_TEXT_
Manual intervention for linux-firmware

I’m talking a friend through following the instructions here Linux-firmware >= 20250613.12fe085f-5 upgrade requires manual intervention

We carried out the first one

# pacman -Rdd linux-firmware

and the computer lost internet - ‘No network connections’
I’m speculating this might be because something linux-firmware does now doesn’t work?
But without internet # pacman -Syu linux-firmware just yields a load of errors because it obviously can’t find any servers

I’ve done this procedure on my own computer without any problems.

I understand it’s going to be quite difficult for anyone to diagnose when I don’t have access to the computer in question (my friend lives miles away, I’m doing this over the phone), but I just thought I’d reach out in case anyone else has had the same problem and there’s an easy fix.

Just a tought your friend might be able to connect to the internet e.g. using his mobile phone as a hotspot . If possible ofcourse.

Good thinking. I just tried it, but unfortunately it seems that it’s the network controller that’s down, so can’t find any available networks anywhere (not even nextdoor’s!)

It’s weird because https://wiki.archlinux.org/title/Linux_firmware says

Linux firmware is a package distributed alongside the Linux kernel that contains firmware binary blobs necessary for partial or full functionality of certain hardware devices. These binary blobs were never permitted to include in a GPL’d work, but have been permitted to redistribute under separate cover.

Typical kinds of hardware requiring firmware:

So how was

# pacman -Rdd linux-firmware
# pacman -Syu linux-firmware'

ever supposed to work if removing linux-firmware stops the wireless network?

It isn’t supposed to do that, did the friend reboot after the -Rdd and before the -Suy?

Or was the pacman -Syu linux-firmware done but the network card went away after the reboot, which is possible too?

Never tried it myself but doesn’t even tethering work ?

Also I tried the whole thing (in one go so to speak) and no problems here.

Not that they’ve admitted to!!
I had them read back the instructions to me before hitting enter each time, so I think a reboot was very unlikely.

I had them read back the instructions to me, and it sounded like the -Rdd was followed immediately by the -Syu

They’ve rebooted since, but to no avail.

It’s sounding like I’m going to have to get to the machine with a usb iso…

No, unfortunately.

Just as a heads up, sometimes the network card “disappears” until the new firmware is loaded, which happens after a cold boot. Tell the friend to completely shut down the computer and wait for a minute. Other people reported the same issue in a different thread after the update.


If that doesn’t work do they have access to another computer and an USB-stick?

The straight forward way would probably be you showing up, chrooting into the installation from a live install and reinstall linux-firmware.

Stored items
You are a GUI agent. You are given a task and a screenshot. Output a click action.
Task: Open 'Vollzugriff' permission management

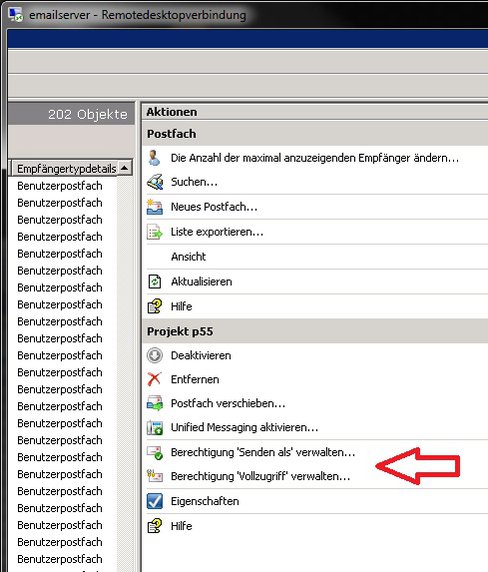(x=260, y=476)
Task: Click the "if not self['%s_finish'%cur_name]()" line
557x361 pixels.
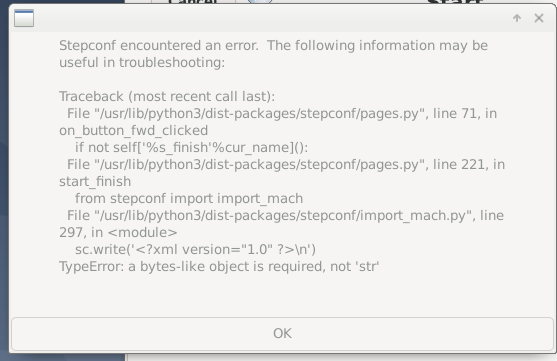Action: pos(191,147)
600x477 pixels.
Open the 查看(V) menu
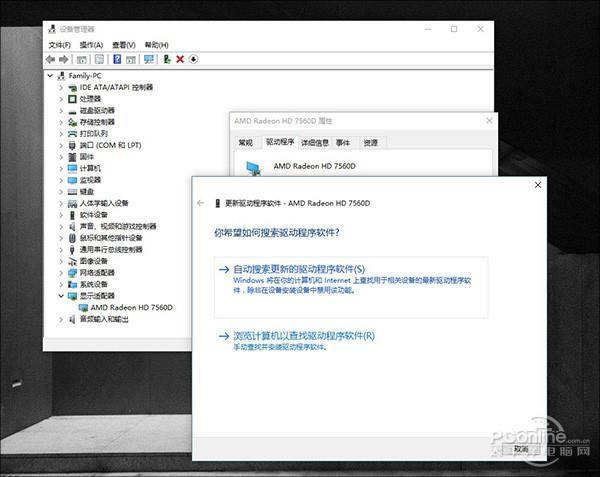pos(124,45)
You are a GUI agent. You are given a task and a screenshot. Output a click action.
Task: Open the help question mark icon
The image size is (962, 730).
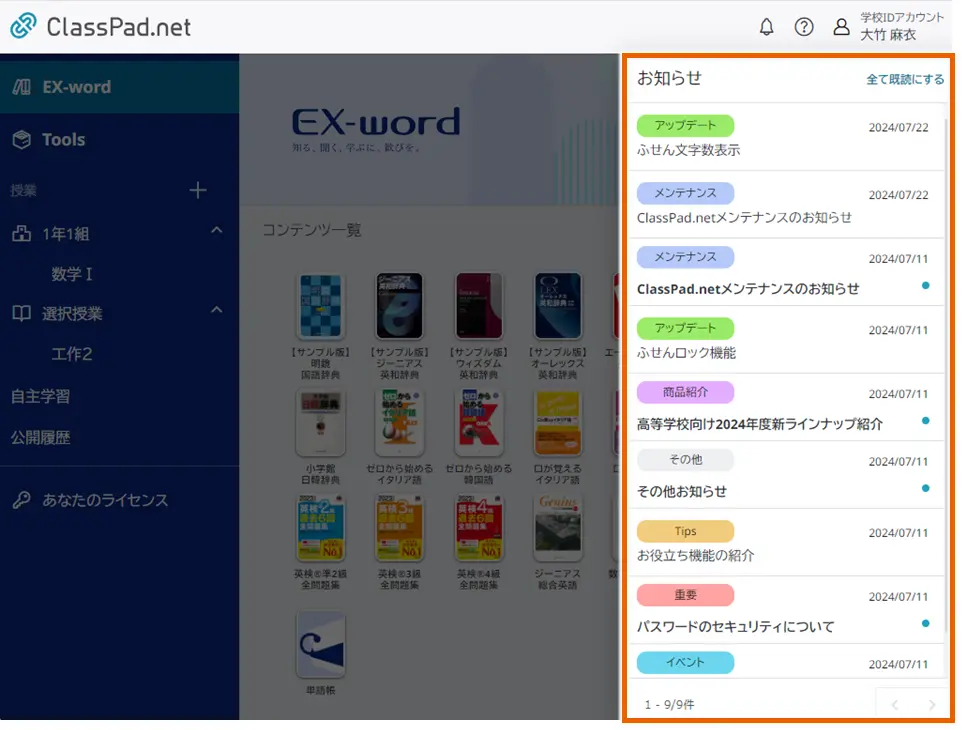click(804, 27)
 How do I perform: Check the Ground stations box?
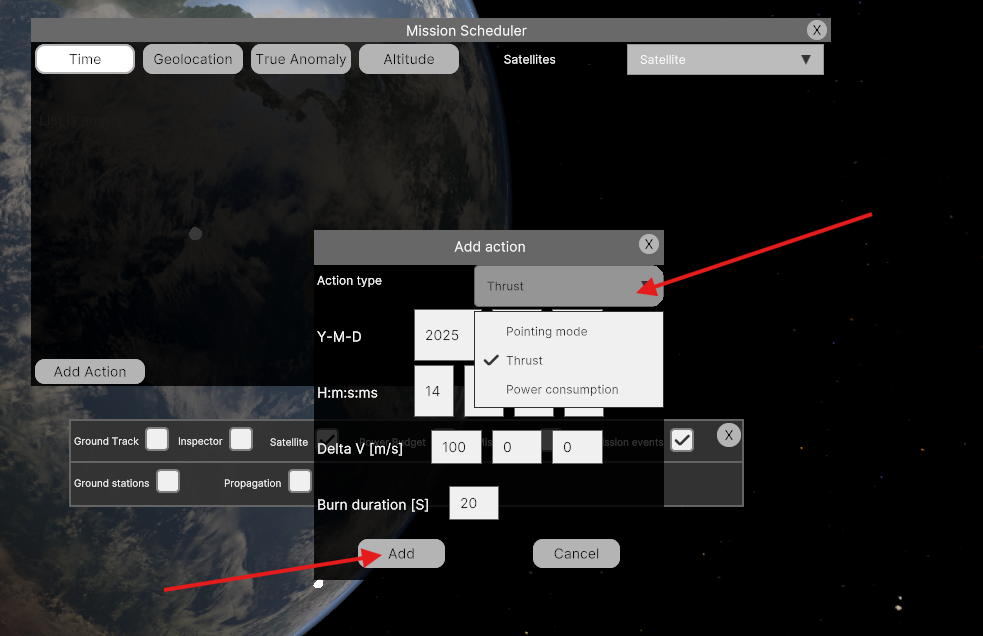click(168, 482)
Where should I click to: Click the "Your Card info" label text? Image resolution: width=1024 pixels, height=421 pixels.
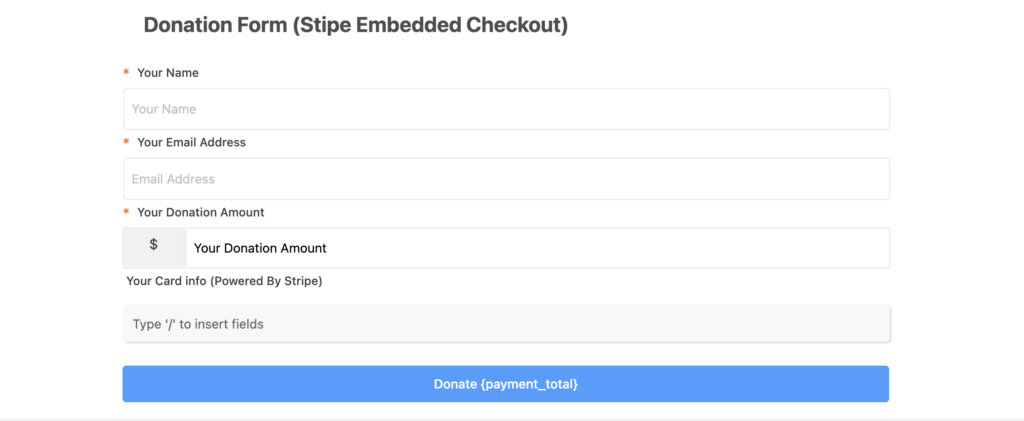(x=166, y=281)
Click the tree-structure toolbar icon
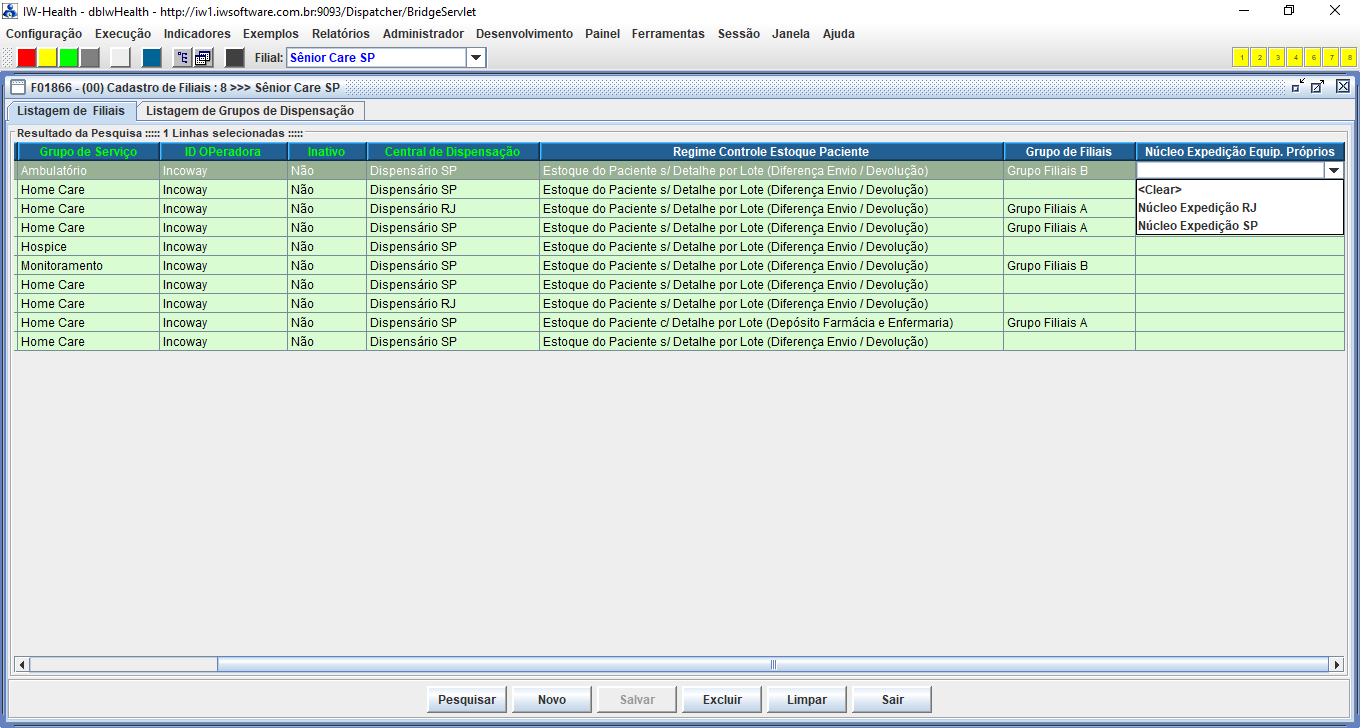Viewport: 1360px width, 728px height. pyautogui.click(x=182, y=58)
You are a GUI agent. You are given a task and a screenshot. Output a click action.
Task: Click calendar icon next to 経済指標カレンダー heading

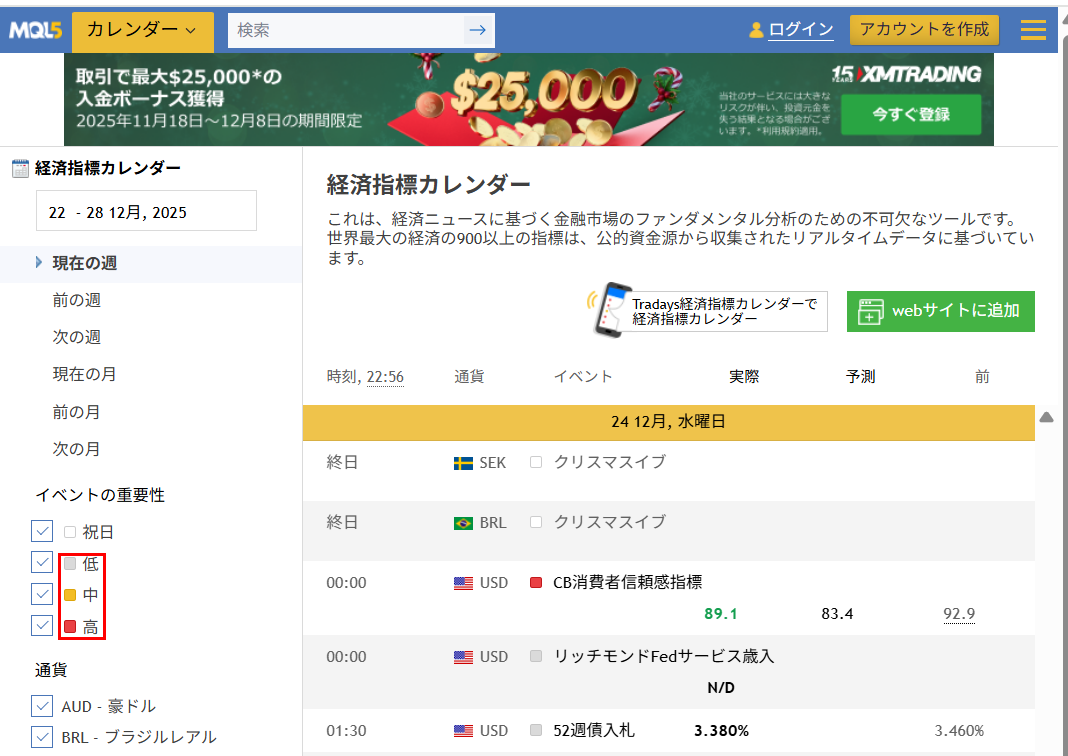(20, 169)
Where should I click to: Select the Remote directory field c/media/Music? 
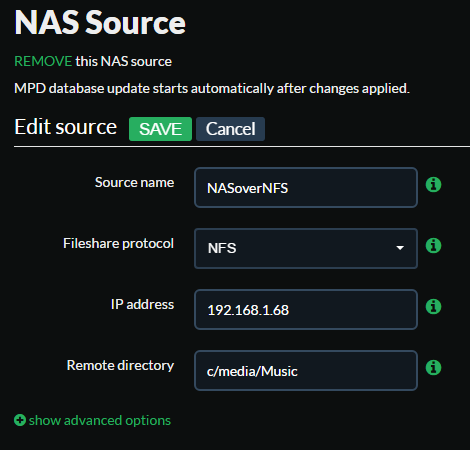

_PROBLEM 1_
Answer these from the forum thread, one answer per line:
(a) What message did the computer show after it lost internet?
(b) How is the poster talking the friend through the steps?
(c) According to the heads-up near the end, what kind of boot loads the new firmware?
_PROBLEM 2_
List every fix or workaround that other people in the forum thread suggest to the poster.
_PROBLEM 3_
Reproduce the part of the forum thread starting with "and the computer" and going on through "If possible ofcourse.".
The records are separate material and are not part of the forum thread.

_TASK RESULT 1_
(a) "No network connections"
(b) Over the phone
(c) A cold boot

_TASK RESULT 2_
- Have the friend connect to the internet using a mobile phone as a hotspot
- Try tethering
- Completely shut down the computer and wait a minute, so the new firmware loads on a cold boot
- Use another computer and a USB stick
- Show up, chroot into the installation from a live install, and reinstall linux-firmware

_TASK RESULT 3_
and the computer lost internet - ‘No network connections’
I’m speculating this might be because something linux-firmware does now doesn’t work?
But without internet # pacman -Syu linux-firmware just yields a load of errors because it obviously can’t find any servers

I’ve done this procedure on my own computer without any problems.

I understand it’s going to be quite difficult for anyone to diagnose when I don’t have access to the computer in question (my friend lives miles away, I’m doing this over the phone), but I just thought I’d reach out in case anyone else has had the same problem and there’s an easy fix.

Just a tought your friend might be able to connect to the internet e.g. using his mobile phone as a hotspot . If possible ofcourse.